» **YOUR ASSIGNMENT**
Copy each line of the material below that includes the string "agent".

» **SOURCE INFORMATION**
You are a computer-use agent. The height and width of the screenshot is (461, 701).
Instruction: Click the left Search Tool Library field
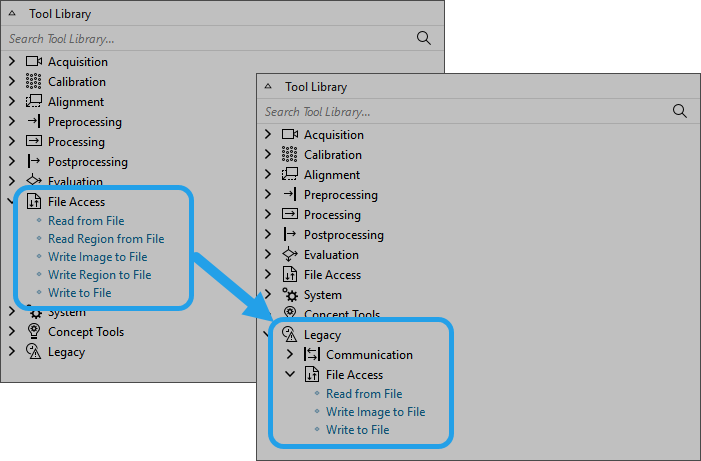[200, 38]
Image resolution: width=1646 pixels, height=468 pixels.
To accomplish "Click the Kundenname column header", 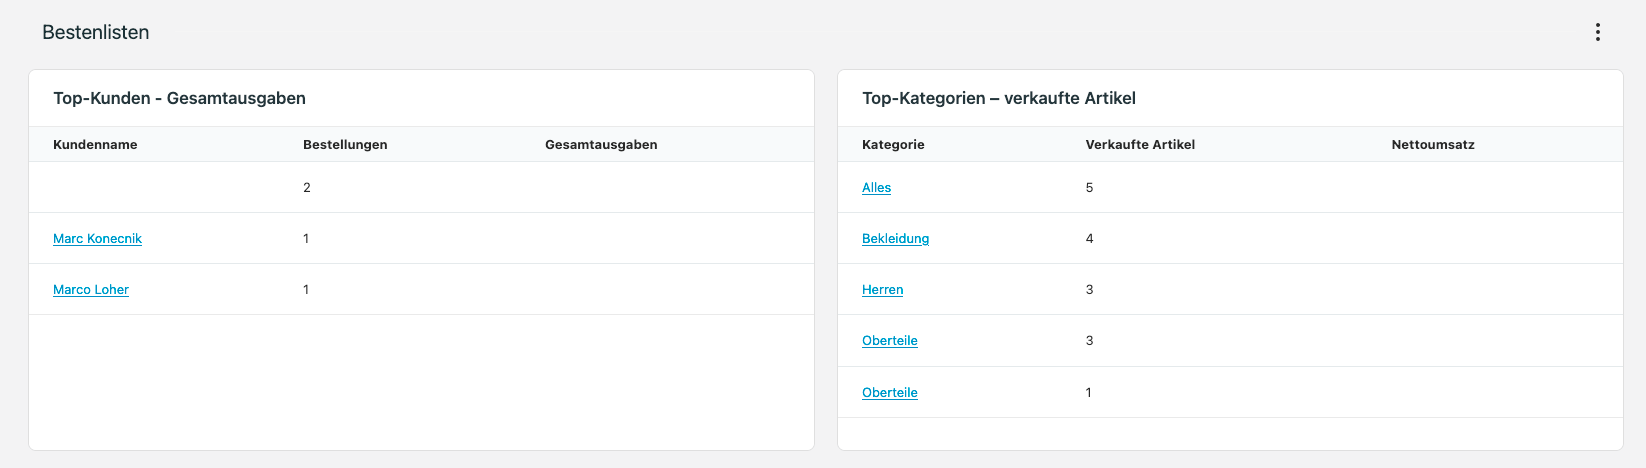I will (x=95, y=145).
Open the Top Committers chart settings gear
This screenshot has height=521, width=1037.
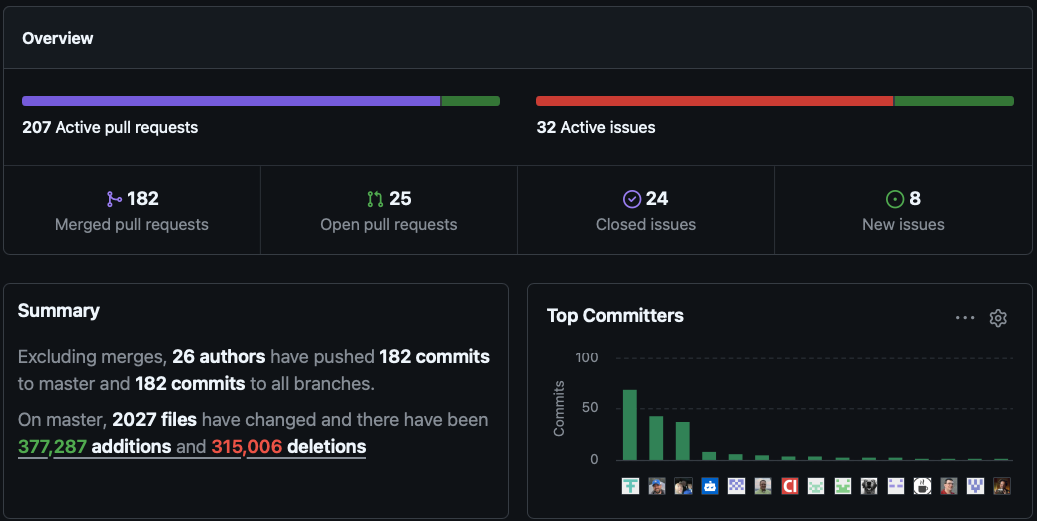997,318
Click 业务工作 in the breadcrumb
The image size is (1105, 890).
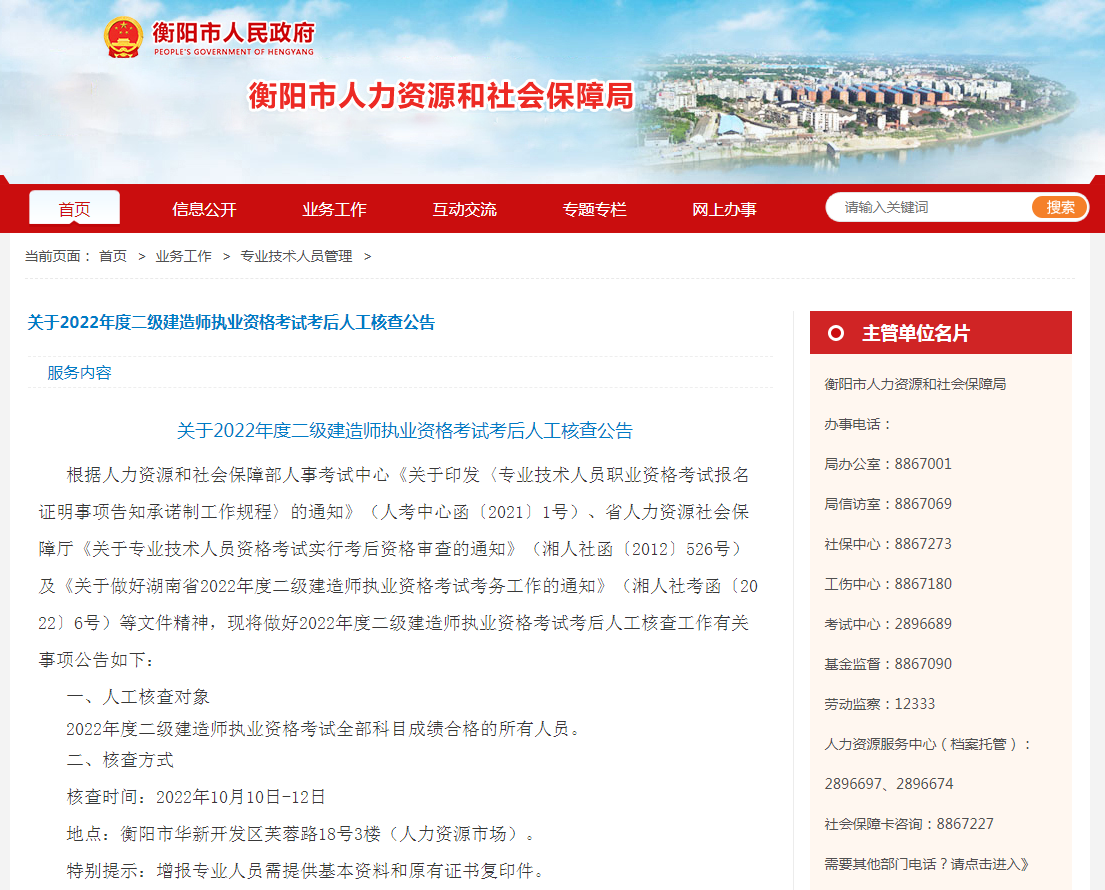[183, 256]
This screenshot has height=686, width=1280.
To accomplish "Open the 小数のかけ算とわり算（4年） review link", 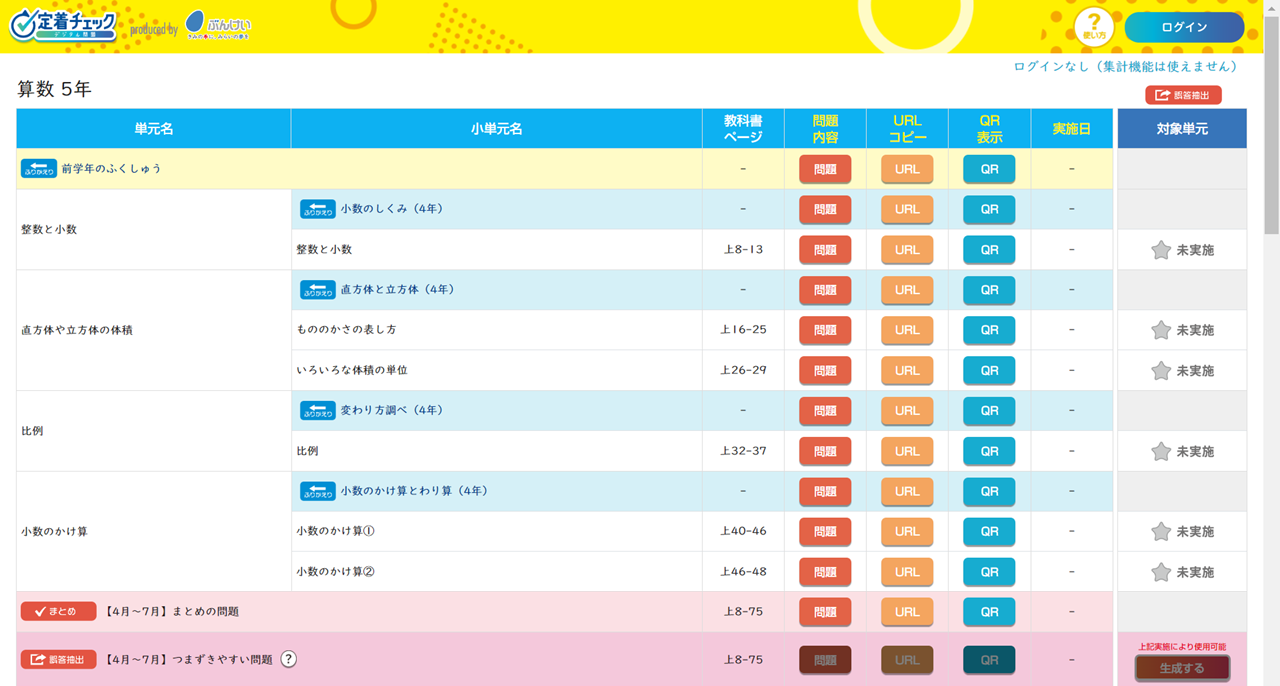I will pyautogui.click(x=414, y=491).
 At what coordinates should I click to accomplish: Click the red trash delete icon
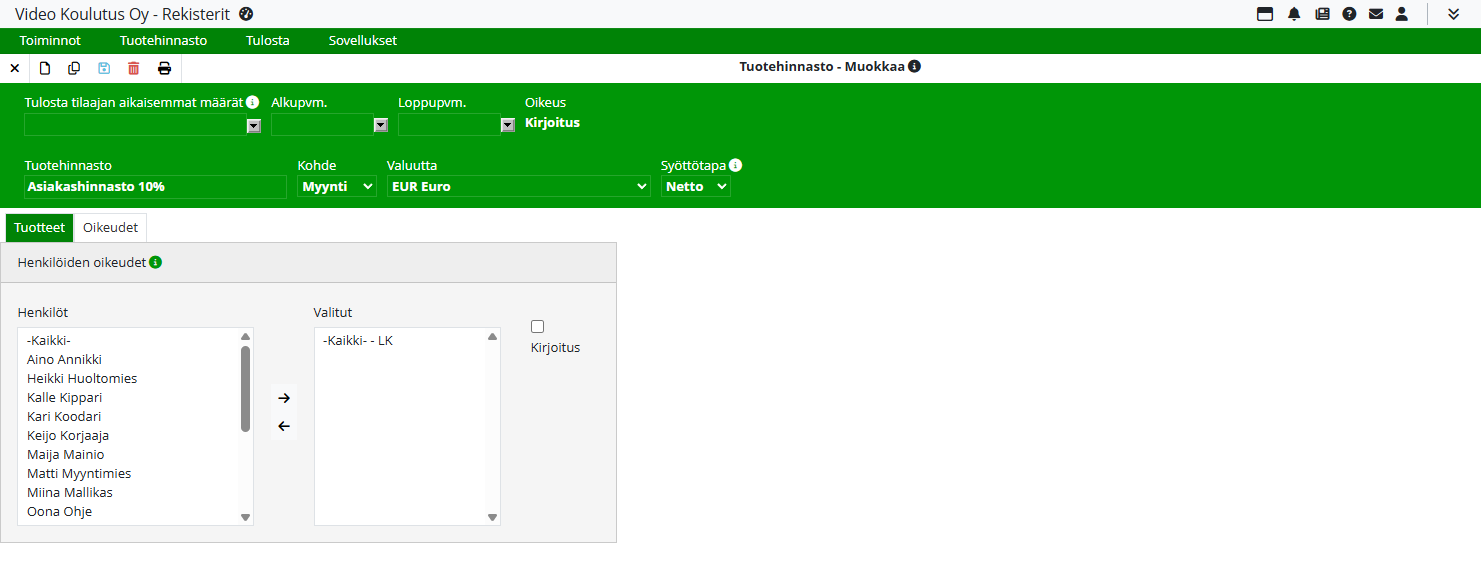click(134, 68)
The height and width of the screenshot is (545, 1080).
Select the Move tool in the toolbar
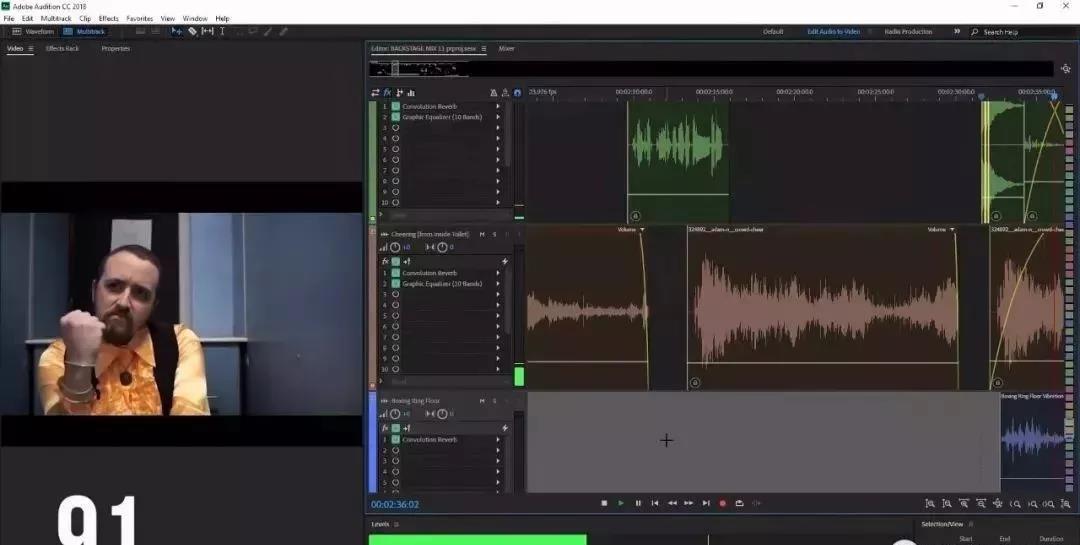click(x=177, y=31)
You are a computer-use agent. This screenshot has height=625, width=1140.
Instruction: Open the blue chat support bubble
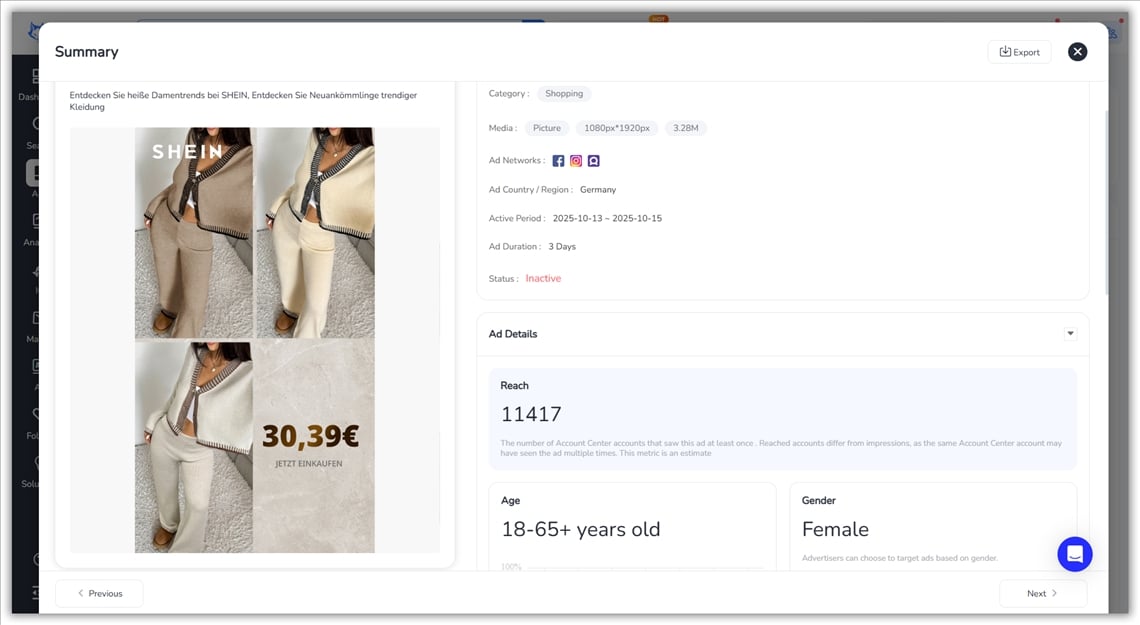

» **OUTPUT BELOW**
You are a computer-use agent. The height and width of the screenshot is (461, 701).
You are a computer-use agent. This screenshot has height=625, width=1140.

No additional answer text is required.